MicroStrategy ONE

Partitioning cubes

Before MicroStrategy 10.0, all datasets were non-partitioned. Starting in MicroStrategy 10.0, partitioning is optional. If you are not partitioning the data, the published cube consists of one table.

A major advantage of MicroStrategy 10.0 cubes is the ability to partition cubes. While OLAP cubes were limited to 2 billion rows, PRIME OLAP cubes can be divided into partitions and each partition can contain up 2 billion rows. This advantage allows PRIME OLAP cubes to increase in capacity and scalability through partitions.

For more information, see the following sections:

Number of cube partitions

The number of partitions that can be defined for a single cube depends on the number of cores used by Intelligence Server. If Intelligence Server is restricted to a certain number of cores, through CPU affinity, then the PRIME OLAP cube is restricted by the limit. Also note that partitioning is performed on a single attribute.

Selection of partition key (distribution key)

  • MicroStrategy PRIME currently supports only one partitioning key/attribute for the entire dataset. All tables that have the partition attribute will have their data distributed along the elements of that attribute.
  • MicroStrategy PRIME supports the following data types for partitioning:
    • Numeric
    • STRING/TEXT
    • DATE

    All data is distributed using HASH schemes.

  • The partition attribute is typically dictated by specific application needs. Below are some general guidelines for identifying a good partition attribute.
    • Partitioning is effective when each partition holds at least 250K rows.
    • Some of the largest fact tables in the application are typically good candidates for partitioning and thus influence the choice of the partition attribute. They need to be partitioned to accommodate large data sizes and to take advantage of the PRIME parallel processing architecture.
    • Data should be partitioned in such a way that it allows for the most number of partitions to be involved in any question that is asked of the application. Attributes that are frequently used for filtering or selections do not make for good partition attributes, as they tend to push the analysis towards specific sets of partitions thus minimizing the benefits of parallel processing.
    • The partition attribute should allow for near uniform distribution of data across the partitions, so that the workload on each partition is evenly distributed.
    • Columns on which some of the larger tables in the application are joined make for good partition attributes.
    • Typically, the number of partitions should be equal to half the number of logical cores available to the PRIME server. This maximizes CPU usage to offer the best possible performance during cube publishing. Setting the number of partitions larger than the total number of CPUs will hinder performance.
    • Each partition can hold a maximum of 2 billion rows. Define the number of partitions accordingly.
    • The minimum number of partitions is dictated by the number of rows in the largest table divided by 2 billion, since each partition can hold up to 2 billion records. The maximum number of partitions is dictated by the number of cores on the box. The number of partitions should typically be between the minimum and maximum, and closer to half the number of logical cores.
    • In some cases, it is possible that a single column does not meet these criteria, in which case either the dataset/application is not a good fit for partitioning or a new column needs to be added to the largest table. Such an approach can generally be applied to partition only the single largest fact table in the dataset.

Notes about partitioning

  • Partitioning limits the types of aggregations that can be quickly performed on the raw data. Functions that can be handled include distributive functions (such as SUM, MIN, MAX, COUNT, PRODUCT), or semi-distributive functions (such as STD DEV, VARIANCE) that can be re-written using distributive functions.
  • Scalar functions (such as Add, Greatest Date/Time Functions, String manipulation functions) are supported.
  • DISTINCT COUNTs on the partition attribute are supported.
  • Derived metrics using any of the MicroStrategy 250+ functions are supported.
  • For non-distributive functions, you may encounter high CPU and memory consumption.
  • MicroStrategy 10.2 supports automatic in-memory partitioning for super cubes.

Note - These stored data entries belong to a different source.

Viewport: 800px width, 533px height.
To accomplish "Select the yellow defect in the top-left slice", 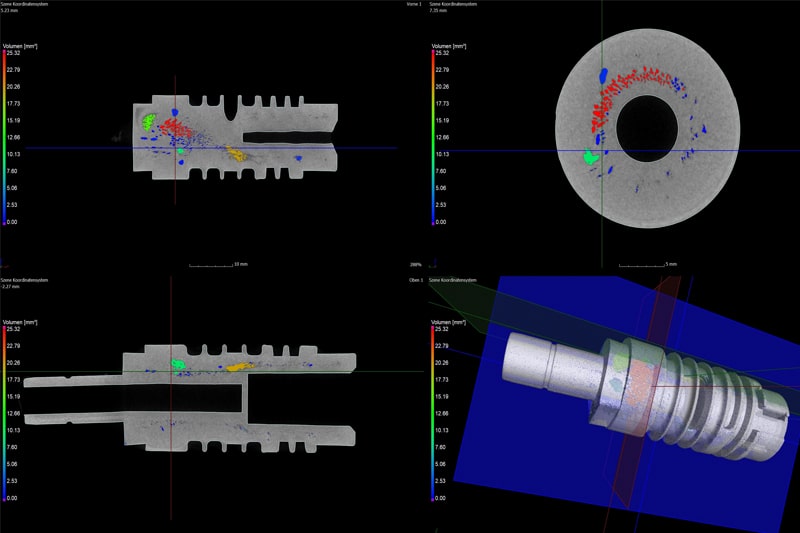I will [235, 154].
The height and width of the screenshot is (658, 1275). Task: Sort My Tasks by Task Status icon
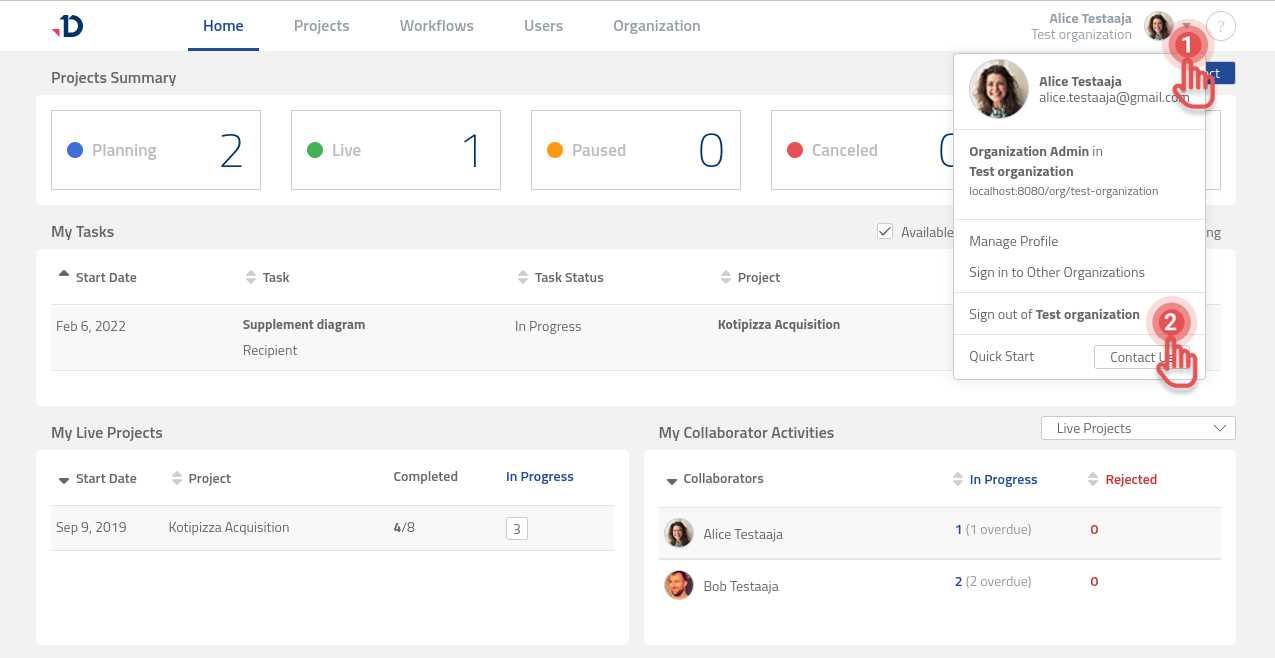click(523, 277)
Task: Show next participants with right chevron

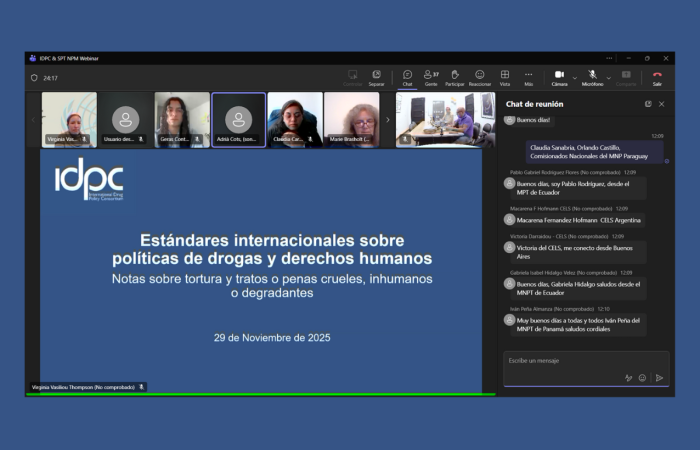Action: pos(388,120)
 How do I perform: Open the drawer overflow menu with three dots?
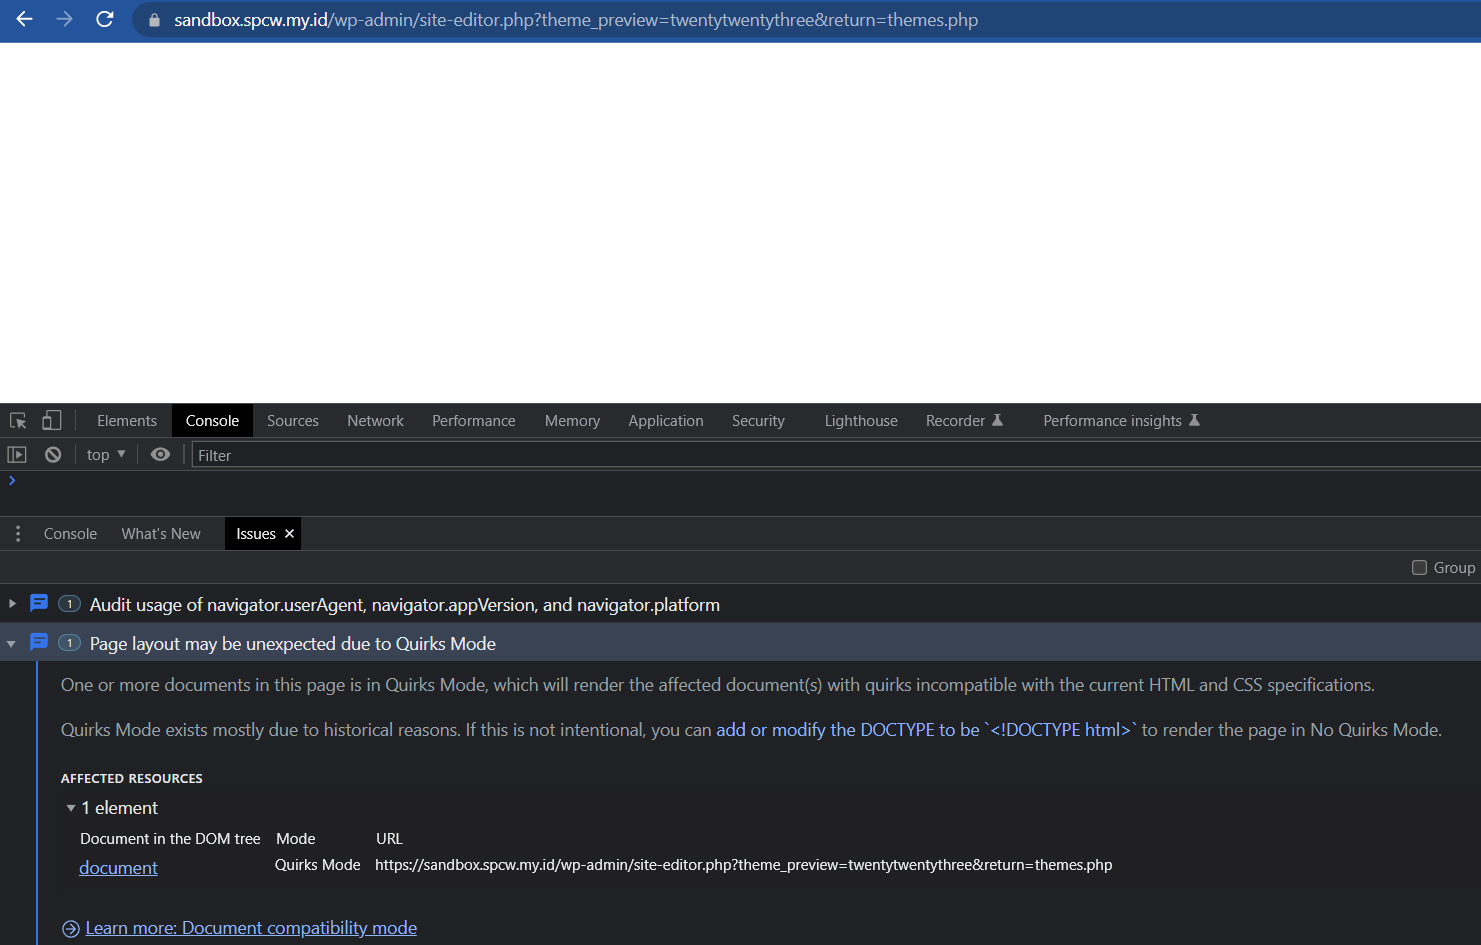tap(17, 533)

Where to define the partition

MicroStrategy 10.0 supports one partitioning key (attribute) for the entire dataset.

The minimum number of partitions is dictated by the number of rows in the largest table divided by 2 billion, since each partition can hold up to 2 billion records. The maximum number of partitions is dictated by the number of cores used by Intelligence Server.

Defining the partition for OLAP Cubes

  1. In MicroStrategy Developer, right-click on the intelligent cube and select Edit.
  2. In the Intelligent Cube Editor, choose Data > Configure Intelligent Cube…
  3. In the Intelligent Cube Options dialog box, expand Options and select Data Partition.

Defining the partition for Super Cubes

  1. Select the data set and click Prepare Data.
  2. Click All Objects View.

    By default, the Partition Attribute pull-down menu is set to Automatic, which allows MicroStrategy Web to set the number of partitions.

    By choosing Automatic, if the largest table is >= 1M rows, MicroStrategy will choose the attribute with highest cardinality attribute in the largest table and do the partitioning accordingly. Otherwise, there will be no partition for this data import cube.

    To improve performance, MicroStrategy suggests modifying the default value (4) to be the half of the number of Intelligence Server CPU cores.